In its annual Global Corruption Report 2006, released on Feb 1, the non-governmental organisation Transparency International shines a spotlight on the health-care sector and concludes that corruption permeates the provision of health care at all levels and in all countries. The health sector is particularly prone to corruption, argues the report, as it constitutes a maze of complex and opaque systems that provide a fertile ground for malfeasance. Transparency International's focus on health is a welcome wake-up call for both developed countries, which are grappling with spiralling health-care costs and increasingly impossible budget control, and for developing countries, which are ravaged by preventable and treatable diseases. Corruption, argue the report's authors, is one of the main reasons why the global community is off target to achieve the health-related Millennium Development Goals.

What is the scale of the problem? In terms of financial costs, it is impossible to state an exact figure, but the estimate goes into tens of billions of dollars per year. The spectrum of corruption ranges from physicians with conflicts of interest advocating a particular treatment for the wrong reasons to aggressive marketing strategies by pharmaceutical companies; from underpaid health workers accepting small bribes from patients to the provision of ineffective counterfeit drugs; from large-scale embezzlement of public-health funds to massive distortions of health policy and funding by corrupt government officials.

The struggle with HIV/AIDS in developing countries is highlighted as a particular area of concern. Large amounts of aid money are pouring into countries with wholly inadequate health resources and a lack of infrastructure, sometimes doubling their budgets. Assessment of funding and programme success in terms of health outcomes is patchy at best.
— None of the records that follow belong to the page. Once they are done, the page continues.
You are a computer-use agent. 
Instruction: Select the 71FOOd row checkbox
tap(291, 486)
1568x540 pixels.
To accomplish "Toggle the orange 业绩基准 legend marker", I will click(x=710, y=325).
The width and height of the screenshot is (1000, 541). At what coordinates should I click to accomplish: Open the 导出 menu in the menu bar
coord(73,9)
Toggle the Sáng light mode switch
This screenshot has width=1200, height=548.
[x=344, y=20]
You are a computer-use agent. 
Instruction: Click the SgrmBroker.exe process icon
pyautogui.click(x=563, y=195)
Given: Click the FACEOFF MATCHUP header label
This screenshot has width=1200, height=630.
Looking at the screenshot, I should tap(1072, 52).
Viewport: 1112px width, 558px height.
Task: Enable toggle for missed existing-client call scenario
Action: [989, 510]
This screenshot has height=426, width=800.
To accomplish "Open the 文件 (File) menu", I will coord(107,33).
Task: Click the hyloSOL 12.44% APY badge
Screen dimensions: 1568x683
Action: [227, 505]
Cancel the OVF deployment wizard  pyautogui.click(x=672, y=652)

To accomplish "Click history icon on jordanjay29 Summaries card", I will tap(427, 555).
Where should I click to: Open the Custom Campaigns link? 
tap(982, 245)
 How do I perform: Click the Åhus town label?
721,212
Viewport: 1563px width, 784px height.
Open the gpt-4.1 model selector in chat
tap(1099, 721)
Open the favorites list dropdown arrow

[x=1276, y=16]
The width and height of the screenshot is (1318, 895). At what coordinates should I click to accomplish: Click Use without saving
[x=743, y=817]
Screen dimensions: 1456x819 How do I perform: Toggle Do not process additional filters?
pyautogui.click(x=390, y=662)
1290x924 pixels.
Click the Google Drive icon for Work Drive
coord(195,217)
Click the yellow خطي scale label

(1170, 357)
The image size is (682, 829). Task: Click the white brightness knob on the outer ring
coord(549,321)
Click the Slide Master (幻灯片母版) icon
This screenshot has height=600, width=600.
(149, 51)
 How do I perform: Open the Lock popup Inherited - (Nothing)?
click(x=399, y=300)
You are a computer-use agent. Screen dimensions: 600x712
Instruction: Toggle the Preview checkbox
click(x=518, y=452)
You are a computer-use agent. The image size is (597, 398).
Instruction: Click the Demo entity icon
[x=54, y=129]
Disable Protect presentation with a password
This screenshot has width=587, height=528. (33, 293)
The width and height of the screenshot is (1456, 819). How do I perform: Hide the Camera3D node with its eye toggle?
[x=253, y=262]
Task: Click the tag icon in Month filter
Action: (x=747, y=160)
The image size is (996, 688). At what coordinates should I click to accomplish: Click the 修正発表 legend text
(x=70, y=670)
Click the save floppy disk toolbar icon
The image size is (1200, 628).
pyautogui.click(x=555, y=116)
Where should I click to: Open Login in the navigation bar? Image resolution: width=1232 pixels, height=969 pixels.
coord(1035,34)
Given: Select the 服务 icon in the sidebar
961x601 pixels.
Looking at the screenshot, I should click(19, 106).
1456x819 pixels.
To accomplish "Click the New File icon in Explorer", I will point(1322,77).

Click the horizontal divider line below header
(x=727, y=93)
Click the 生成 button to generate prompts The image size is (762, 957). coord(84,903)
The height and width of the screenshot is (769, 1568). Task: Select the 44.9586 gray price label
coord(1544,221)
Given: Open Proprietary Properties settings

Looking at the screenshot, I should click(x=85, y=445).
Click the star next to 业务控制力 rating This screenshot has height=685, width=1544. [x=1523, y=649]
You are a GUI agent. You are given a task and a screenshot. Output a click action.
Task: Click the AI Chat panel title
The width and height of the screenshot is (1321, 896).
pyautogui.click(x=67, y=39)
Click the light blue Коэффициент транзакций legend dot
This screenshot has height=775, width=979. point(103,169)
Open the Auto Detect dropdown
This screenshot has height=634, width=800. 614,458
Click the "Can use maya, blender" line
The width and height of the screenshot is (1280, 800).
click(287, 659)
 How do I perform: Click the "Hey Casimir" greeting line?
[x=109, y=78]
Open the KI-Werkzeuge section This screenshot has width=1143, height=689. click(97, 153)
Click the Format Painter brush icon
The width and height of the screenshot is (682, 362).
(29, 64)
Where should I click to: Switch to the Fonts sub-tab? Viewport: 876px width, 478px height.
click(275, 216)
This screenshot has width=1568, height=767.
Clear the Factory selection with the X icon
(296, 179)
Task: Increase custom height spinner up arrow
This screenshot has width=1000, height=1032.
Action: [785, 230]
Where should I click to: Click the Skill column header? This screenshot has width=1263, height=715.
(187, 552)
The report, however, does not only describe this alarming picture but also includes examples of encouraging steps taken by some countries. Jim Gee, the UK National Health System anti-fraud unit's Chief Executive, explains in the report how his unit has stopped corruption in the NHS of more than £170 million since its inception in 1998. Following a first conference on health-care fraud in 2004 in London, the European Healthcare Fraud and Corruption Network based in Brussels has been created with the aim of coordinating health-care counter-fraud and corruption work across Europe. In Nigeria, the National Agency for Food and Drug Administration has achieved some success in combating the problem of counterfeit drugs by lobbying for a strong regulatory environment and conducting public awareness campaigns, according to its current director general Dora Akunyili.

However, there is much to do and the report ends with sensible, and in part hard-hitting, recommendations. Any cure should start with maximum transparency. Donor and recipient governments need to grant easy access to information on health-related projects, budgets, and policies to allow independent and public audits. Codes of conduct need to be adopted by health workers and private sector companies. In this context, the recommendation goes as far as prohibiting physicians from advocating drugs or devices they have a financial interest in and from taking part in speakers' bureaus funded by pharmaceutical companies. Public-health policies should be independently monitored at national and international level and these reports need to be publicly available. Procurement processes should be competitive and transparent. Any transgressions have to be rigorously prosecuted. Whistleblowers from all sectors should be protected.

These welcome recommendations should be taken seriously by all involved and mechanisms should be established to strive towards achieving them. By doing so not only enormous amounts of money but also many lives could be saved.